È la bontà di Dio a terrorizzarci

150115-019

Perdonandoci, Dio ci fa perdere tutti i punti di riferimento che ci costruiamo nei nostri piccoli universi
24a domenica Tempo Ordinario Anno A (17 settembre 2017)  LettureSir 27,30-28,7; Rm 14,7-9; Mt 18,21-35

Il servo ha avuto paura per davvero. Sessanta milioni di monete: era proprio impossibile restituirle, lo sapeva bene. Non ricordava nemmeno che il debito avesse raggiunto una somma del genere. Sì, davvero, era talmente smisurata da esserne rimasto stupefatto. E quando il re gli aveva condonato il debito, dopo un immenso sollievo, presto, ben presto, la paura aveva ripreso il sopravvento, una paura come non aveva mai provato fino a quel momento, e un dubbio si era insinuato nel cuore. Prendendo coscienza dell’immensità del debito, in un attimo aveva misurato il rischio che aveva corso, per molti anni, e anche la propria trascuratezza. E anziché suscitare in lui gratitudine e gioia, la benevolenza e la misericordia del re avevano suscitato stupore e aggressività. Un dubbio immenso, ormai gli rodeva le viscere. Il perdono, liberandolo, gli rivelava quella suprema dipendenza, quella infinita povertà che è la condizione di tutti gli uomini. E, tuttavia, il perdono offerto non era bastato per sentirsi perdonato. Non aveva saputo accoglierlo, aveva rifiutato di essere simile al fratello. Il debito, in certo qual modo, pesava ancora fortemente sul suo cuore.

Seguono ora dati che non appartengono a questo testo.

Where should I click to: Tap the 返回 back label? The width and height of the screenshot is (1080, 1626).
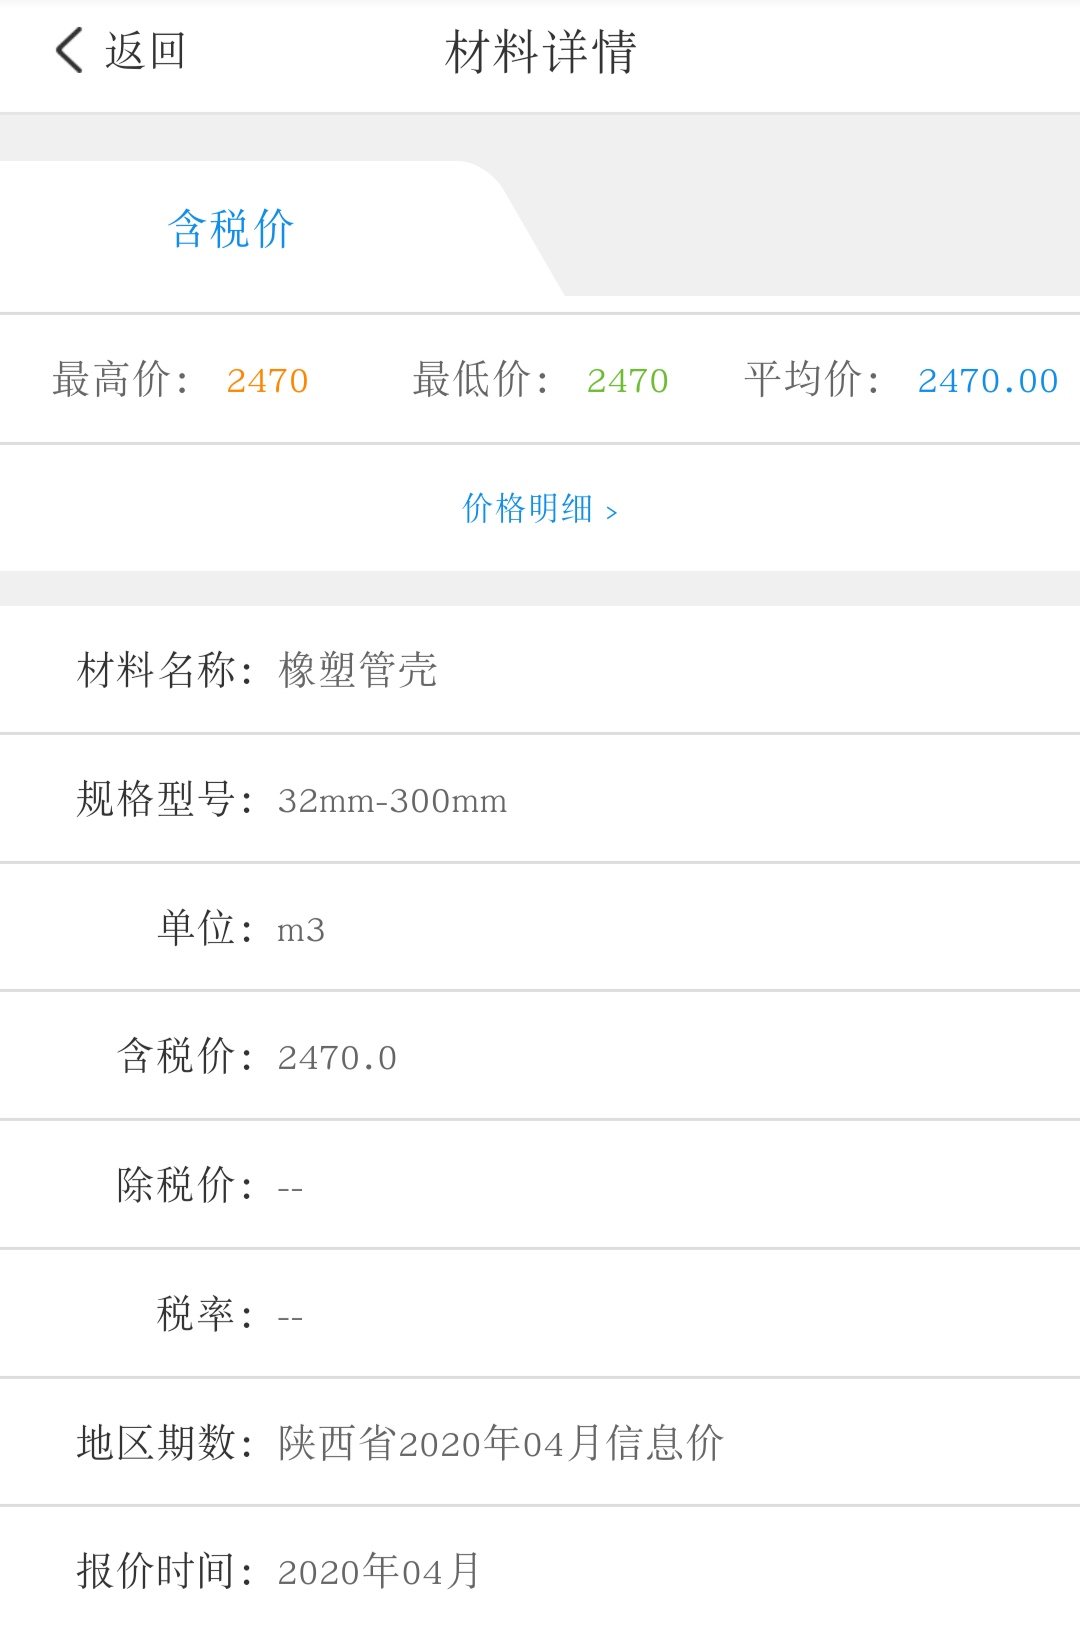click(146, 51)
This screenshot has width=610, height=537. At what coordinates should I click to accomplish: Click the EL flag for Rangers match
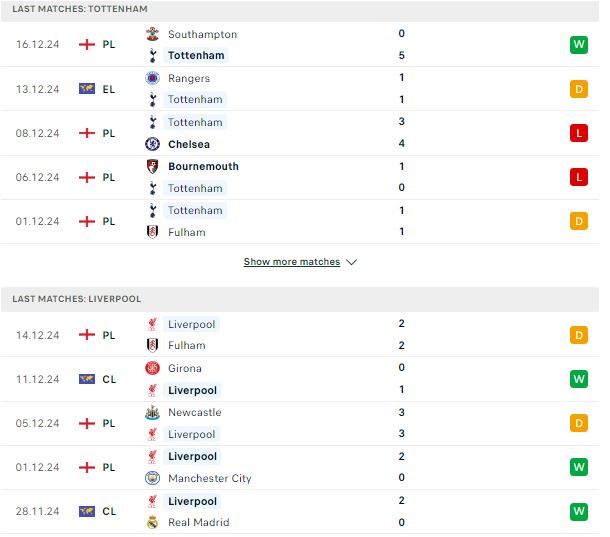pyautogui.click(x=88, y=90)
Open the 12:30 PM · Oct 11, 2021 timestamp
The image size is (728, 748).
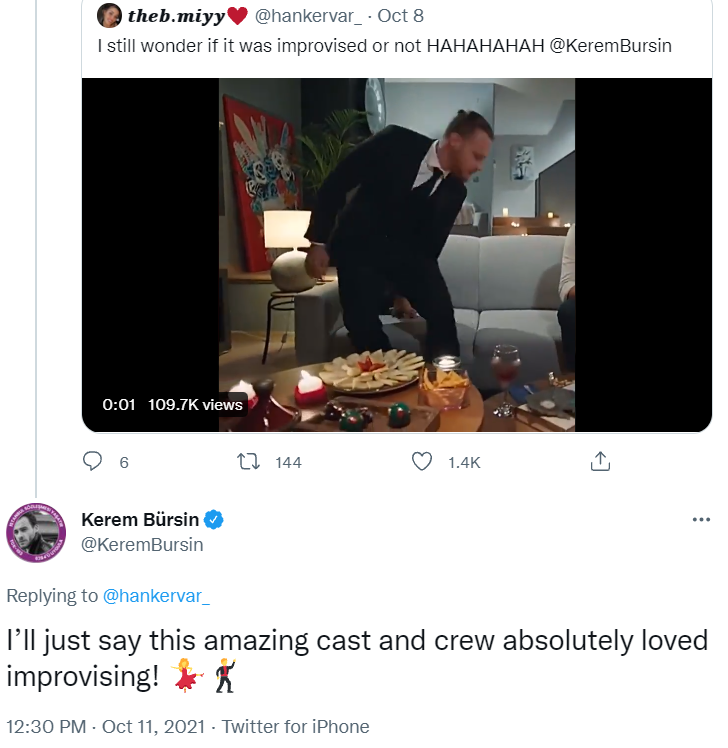pos(106,727)
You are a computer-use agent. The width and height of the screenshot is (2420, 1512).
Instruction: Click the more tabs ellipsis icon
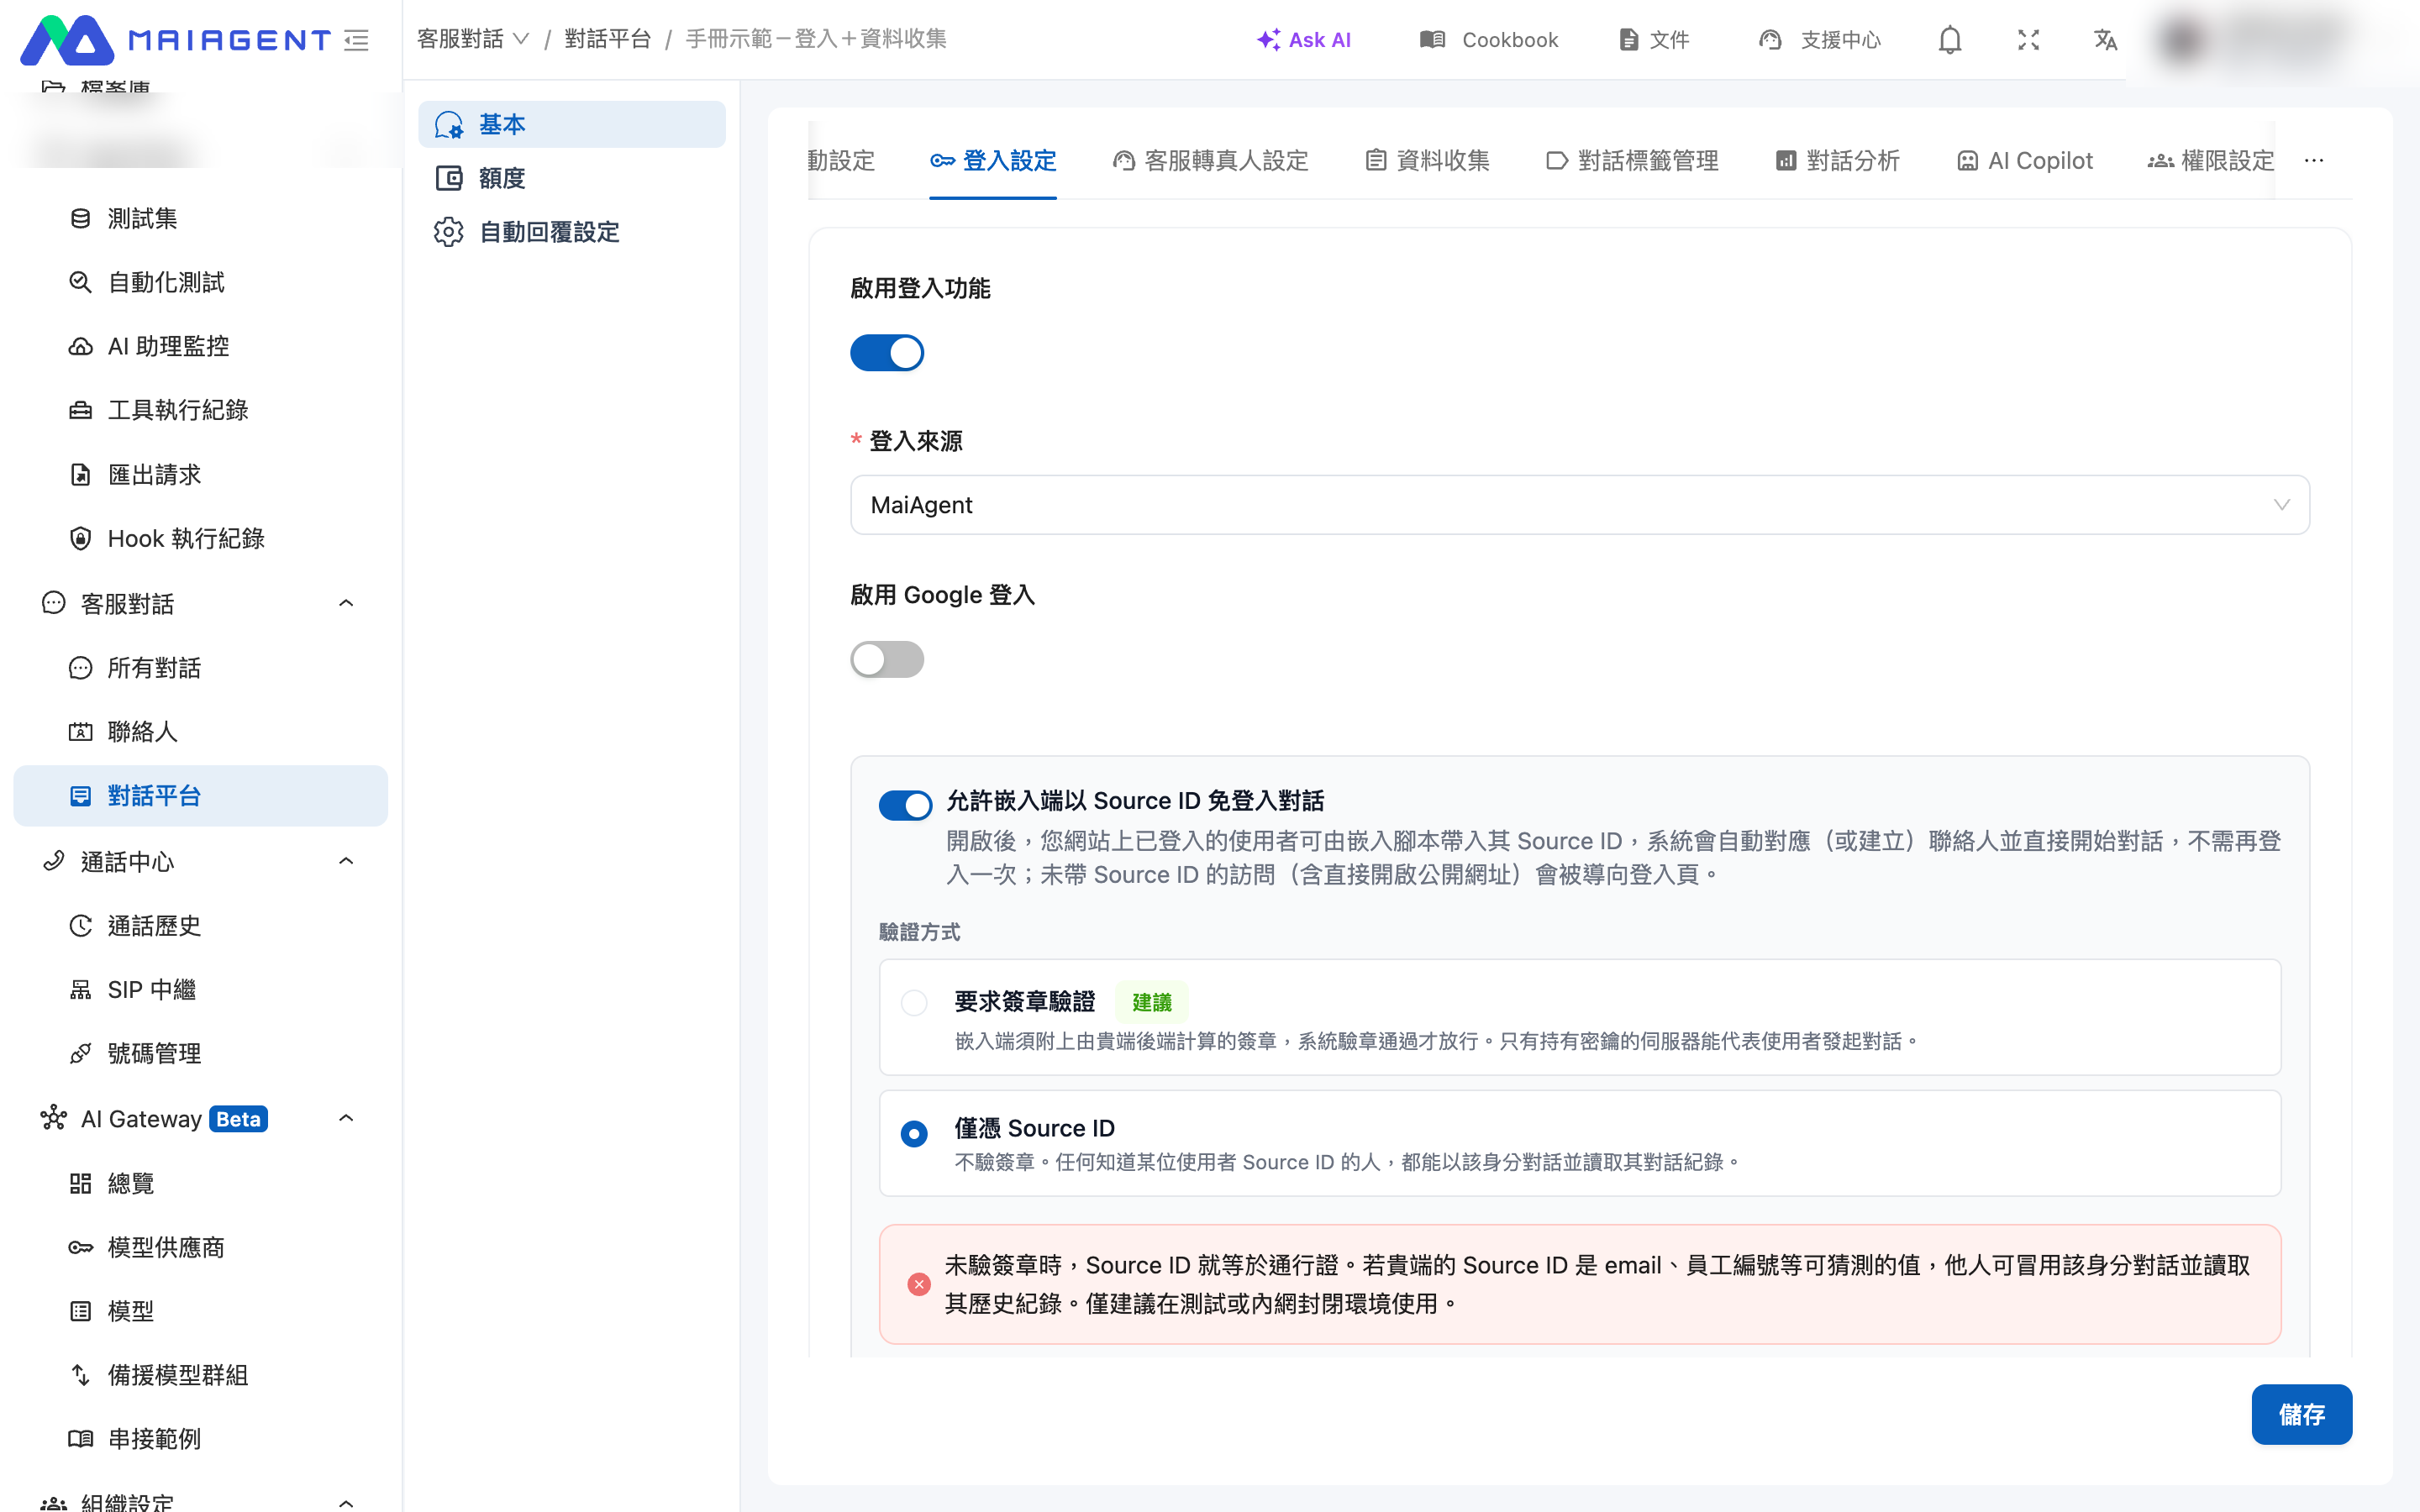pyautogui.click(x=2314, y=160)
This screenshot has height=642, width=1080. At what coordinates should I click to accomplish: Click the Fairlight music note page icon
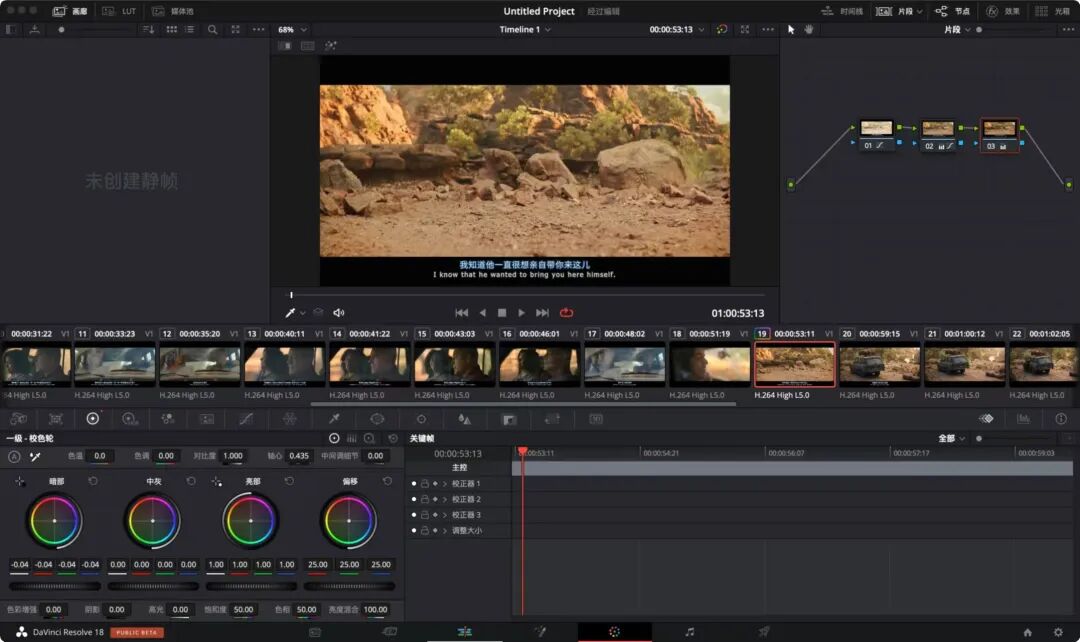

Ed è proprio questo il paradosso del Vangelo: più della sua giustizia, più ancora del suo silenzio di fronte ai nostri peccati e alla nostra miseria, è la bontà di Dio a farci paura. Se Dio ci trattasse come meritiamo, allora saremmo alla pari con lui, non avremmo più alcun debito con lui né con i nostri fratelli, e così potremmo immaginare di bastare a noi stessi, di esistere senza di lui! In effetti, siamo a nostro agio quando si tratta di pesare e valutare ciò che è giusto; siamo sempre pronti a rivendicare i nostri diritti e ad esigere quanto ci è dovuto; e invece la bontà di Dio, che rimette al peccatore gratuitamente, ci lascia completamente disarmati. Perdonandoci, Dio ci fa perdere tutti i punti di riferimento sulla cui misura sono costruiti i nostri piccoli universi, al metro dei quali noi modelliamo i nostri rapporti. Sì! La bontà di Dio ha davvero di che terrorizzarci, perché ci strappa a un mondo in cui tutto è assicurato, misurato e controllato, un mondo in cui perdono e grazia non hanno spazio.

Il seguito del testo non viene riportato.